It’s Not What Happens. It’s What Lingers.
Events unfold. Characters make decisions, scenes flow into one another, and conflicts arise where they should. On paper, everything is in its place. And yet, something isn’t moving. Something lacks gravitas. Therein lies the problem, and it isn’t in the story or how it’s written. It’s in what remains when all of that comes to a halt.
Many scripts are built on accumulation. One scene leads to another, a twist sets up the next, events unfold with impeccable logic, and everything seems to move forward. But moving forward isn’t the same as pushing forward. A story doesn’t live in what happens, but in what remains after it happens: in what isn’t resolved, what doesn’t fade away, what continues to exert itself from within even after the scene has ended. That is where it truly begins to exist.
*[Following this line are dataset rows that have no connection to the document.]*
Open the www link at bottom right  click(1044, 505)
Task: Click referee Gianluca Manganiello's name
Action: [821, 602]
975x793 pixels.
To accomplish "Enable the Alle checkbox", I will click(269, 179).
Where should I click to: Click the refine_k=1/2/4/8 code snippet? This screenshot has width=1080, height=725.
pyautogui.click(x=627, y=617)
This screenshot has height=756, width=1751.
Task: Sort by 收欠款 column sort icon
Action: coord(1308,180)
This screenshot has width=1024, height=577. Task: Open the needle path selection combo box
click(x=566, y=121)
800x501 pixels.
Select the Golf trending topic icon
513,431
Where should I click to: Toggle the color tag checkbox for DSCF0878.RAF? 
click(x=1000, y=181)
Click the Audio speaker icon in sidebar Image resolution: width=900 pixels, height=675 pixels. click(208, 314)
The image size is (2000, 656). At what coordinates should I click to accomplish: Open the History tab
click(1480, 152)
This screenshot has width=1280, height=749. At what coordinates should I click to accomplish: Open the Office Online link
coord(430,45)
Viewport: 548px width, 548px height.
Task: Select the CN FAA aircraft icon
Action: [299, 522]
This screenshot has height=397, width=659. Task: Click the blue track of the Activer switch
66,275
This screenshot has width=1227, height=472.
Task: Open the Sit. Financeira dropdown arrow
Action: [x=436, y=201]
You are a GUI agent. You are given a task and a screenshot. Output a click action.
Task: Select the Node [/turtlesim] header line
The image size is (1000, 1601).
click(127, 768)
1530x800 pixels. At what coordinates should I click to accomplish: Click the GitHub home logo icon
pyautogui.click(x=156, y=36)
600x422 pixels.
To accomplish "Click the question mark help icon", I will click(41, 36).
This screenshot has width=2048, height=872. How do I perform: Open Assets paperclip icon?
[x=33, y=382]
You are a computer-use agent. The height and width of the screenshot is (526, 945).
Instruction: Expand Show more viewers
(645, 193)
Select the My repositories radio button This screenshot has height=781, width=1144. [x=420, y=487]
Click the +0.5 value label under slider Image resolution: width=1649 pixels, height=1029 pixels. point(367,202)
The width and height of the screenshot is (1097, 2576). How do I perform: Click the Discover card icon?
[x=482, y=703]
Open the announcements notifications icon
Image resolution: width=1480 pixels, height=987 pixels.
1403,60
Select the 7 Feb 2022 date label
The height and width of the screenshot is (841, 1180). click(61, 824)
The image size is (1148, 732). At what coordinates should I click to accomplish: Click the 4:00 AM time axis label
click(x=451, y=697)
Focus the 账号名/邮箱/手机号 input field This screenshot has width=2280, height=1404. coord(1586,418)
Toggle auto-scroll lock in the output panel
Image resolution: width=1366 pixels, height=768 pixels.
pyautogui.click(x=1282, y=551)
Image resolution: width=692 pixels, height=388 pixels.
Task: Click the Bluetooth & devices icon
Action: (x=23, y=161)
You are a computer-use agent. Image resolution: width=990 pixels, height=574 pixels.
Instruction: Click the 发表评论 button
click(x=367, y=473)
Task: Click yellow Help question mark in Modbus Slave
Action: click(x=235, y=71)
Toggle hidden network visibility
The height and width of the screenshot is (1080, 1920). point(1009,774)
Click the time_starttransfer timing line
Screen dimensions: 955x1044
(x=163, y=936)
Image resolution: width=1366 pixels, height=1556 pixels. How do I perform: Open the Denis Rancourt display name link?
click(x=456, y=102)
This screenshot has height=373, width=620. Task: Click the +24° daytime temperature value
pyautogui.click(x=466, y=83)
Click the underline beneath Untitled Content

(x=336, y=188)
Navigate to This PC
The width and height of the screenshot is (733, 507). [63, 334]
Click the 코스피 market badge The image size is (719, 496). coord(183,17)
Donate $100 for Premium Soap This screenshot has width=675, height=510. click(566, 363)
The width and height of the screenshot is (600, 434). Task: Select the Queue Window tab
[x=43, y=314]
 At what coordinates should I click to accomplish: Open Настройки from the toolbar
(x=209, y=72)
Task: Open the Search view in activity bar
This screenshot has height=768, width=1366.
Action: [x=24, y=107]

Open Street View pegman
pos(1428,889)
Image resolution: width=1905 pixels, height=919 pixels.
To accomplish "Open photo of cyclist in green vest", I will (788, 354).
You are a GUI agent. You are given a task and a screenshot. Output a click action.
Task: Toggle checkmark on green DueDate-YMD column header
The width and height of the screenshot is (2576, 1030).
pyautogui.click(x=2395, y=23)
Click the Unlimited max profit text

The flaw is hard to spot because, on the surface, everything works. The dialogue is well-crafted, the characters react as they should, and the situations are clearly laid out. But there’s no tension. The conflict arises, serves its immediate purpose, and disappears. It leaves no trace, doesn’t influence what comes next, and doesn’t force the character to carry it forward. It’s an event. Not a burden.
Some stories make an impact at first, like a sudden burst, like a blow that comes out of nowhere. They work for a moment. But if that impact doesn’t leave any lasting tension, it fades away. Like blood on the snow: at first it’s a stark contrast, but then it just becomes part of the landscape. The brutal thing isn’t that it’s there. The brutal thing is that you stop seeing it. That’s what happens to a story without tension. It doesn’t die. It becomes invisible.
What keeps a story alive isn’t what happens, but what can’t be closed: a decision that entails loss, a conflict with no clean resolution, a situation that irreversibly changes the character. When that exists, each scene pulls the next along. When it doesn’t, everything can come to a halt at any moment without any sense of disruption. And if it can come to a halt, it means it was never really in motion to begin with.
This is where many scripts fail without realizing it—not in the ending or the third act, but much earlier: the moment when tension isn’t built up, or is released too soon. When the conflict is toned down, when the character is shielded, when something that should continue to weigh heavily is resolved prematurely. The story goes on, but it no longer demands anything. And when it stops demanding, the audience stops engaging as well.
We don’t remember what happens in a story. We remember the feeling of being unable to escape it. That isn’t created by a series of events, but by a relentless tension that doesn’t let up, that doesn’t ease, that leaves no clear way out. If your story works on the surface but doesn’t stick, it’s not a writing problem. It’s a problem of tension. It’s about whether there’s something in your story that doesn’t let up, or whether you’re relieving it too soon, without realizing it.
That’s where it all begins—and ends.